Simbisa delivers strong performance

CLOUDINE MATOLA
Zimbabwe’s largest fast-food restaurant operator, Simbisa Brands Limited, has successfully navigated macroeconomic challenges, as reflected in its strong financial performance for the half-year to December 2024, Business Times can report.
In its financial results, Simbisa Chairman Addington Chinake attributed the company’s success to its customer-centric approach, which has bolstered resilience in the face of economic volatility.
“The Group delivered a strong performance in the six months under review, building on the resilience demonstrated in the last quarter of FY2024. Despite socio-political and economic headwinds, particularly in Kenya and Zimbabwe, the Group achieved a 7% increase in turnover, a 2% growth in operating profit, and strong free cash generation. This reflects the effectiveness of our customer-focused strategy. By leveraging real-time customer feedback, we have enhanced service delivery and improved the overall customer experience,” Chinake said.
Despite these gains, macroeconomic instability in Zimbabwe has put consumers and businesses under pressure.

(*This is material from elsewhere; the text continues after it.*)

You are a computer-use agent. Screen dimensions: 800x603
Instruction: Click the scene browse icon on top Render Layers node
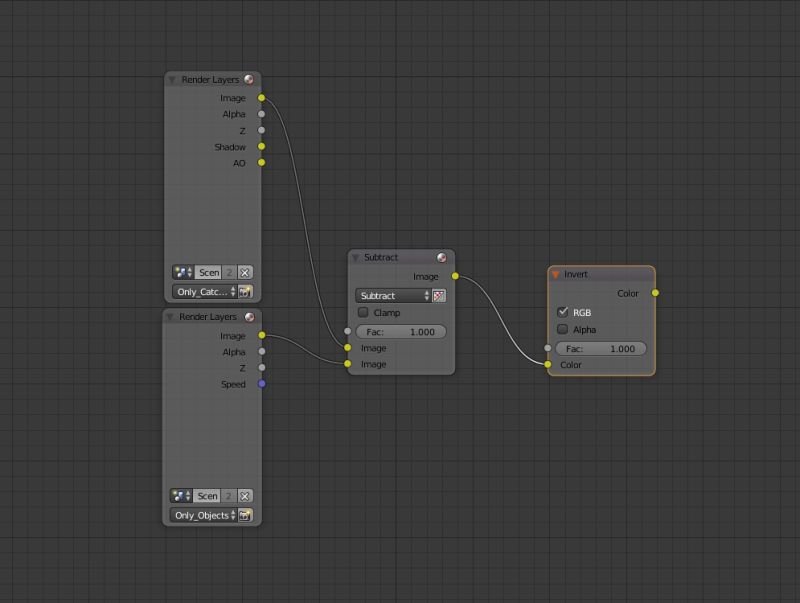[x=180, y=272]
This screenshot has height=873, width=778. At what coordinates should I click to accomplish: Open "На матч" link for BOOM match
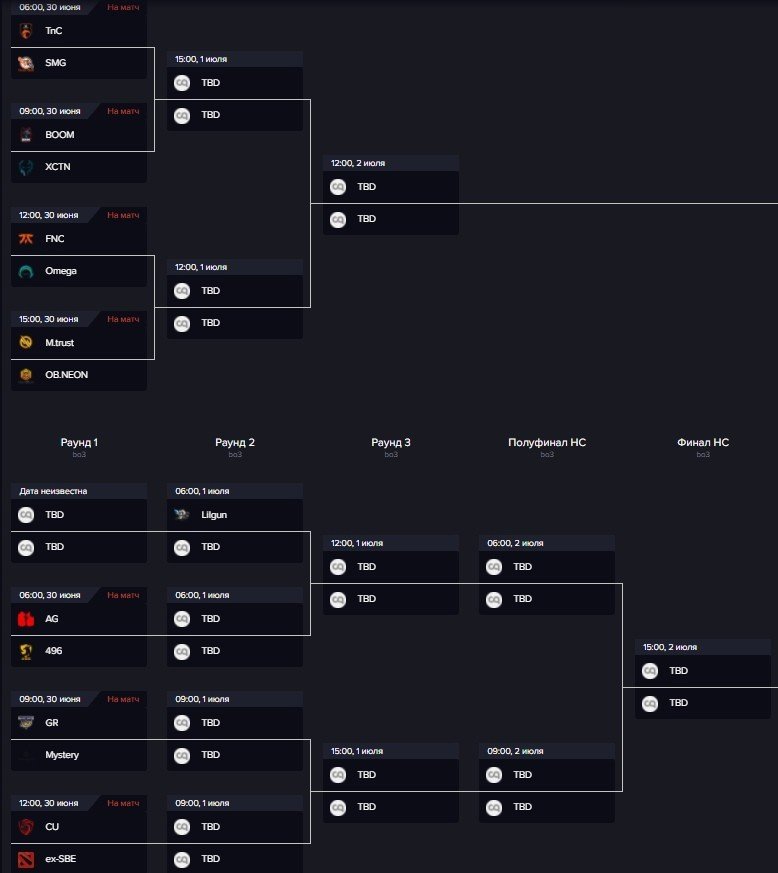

The continued devaluation of the local currency, soaring electricity tariffs, and frequent power outages have increased operating costs.
Chinake noted that the volatility of Zimbabwe’s newly introduced currency affected disposable incomes, necessitating adaptive strategic interventions to sustain operations.
“Macroeconomic instability continued to exert pressure on both consumers and companies. Notably, local currency devaluation in the first quarter, electricity tariff increases exceeding 50%, and intensified load-shedding impacted cost structures and profitability.
In response, the Group focused on cost containment, supplier engagement, and enhanced customer-driven promotional activities. These initiatives aim to protect consumer affordability while preserving operating margins and sustaining profitability. Management remains confident that this approach fosters a sustainable and profitable business model,” he said.
Simbisa CEO Basil Dionisio emphasized that rising inflation, worsening power shortages, and exchange rate disparities had placed significant pressure on the company’s operating margins.
“Simbisa Zimbabwe’s operating margins came under pressure during the financial period under review due to sustained high inflation, rising utility costs, worsening power outages, and exchange rate disparities.
To mitigate these challenges, we implemented stringent cost-containment measures, including right-sizing staff headcounts, managing electricity usage, minimizing waste, preventive maintenance on critical assets to avoid downtime, and improving supply chain efficiencies,” Dionisio explained.
Despite economic challenges, Simbisa Brands posted a solid financial performance, with revenue growing 7% year-on-year.
In addition to macroeconomic challenges, Simbisa is working on strategies to mitigate the impact of a new 1% tax on specific fast-food items, which came into effect on January 1, 2025.
“In the 2025 National Budget, Zimbabwe introduced a 1% tax on specific fast-food items. The Group is actively exploring solutions to minimize its impact on menu prices while preserving margins. These include enhancing supply chain efficiencies and engaging suppliers on raw material prices,” Dionisio said.
Looking ahead, Simbisa remains focused on strategic cost management, operational efficiencies, and customer engagement to sustain profitability. The company’s ability to adapt to economic turbulence while maintaining strong cash flow and revenue growth underscores its resilience and market leadership in the fast-food sector.
Despite ongoing challenges, Simbisa’s commitment to innovation, cost control, and customer satisfaction positions it well to weather economic storms and drive long-term value for stakeholders.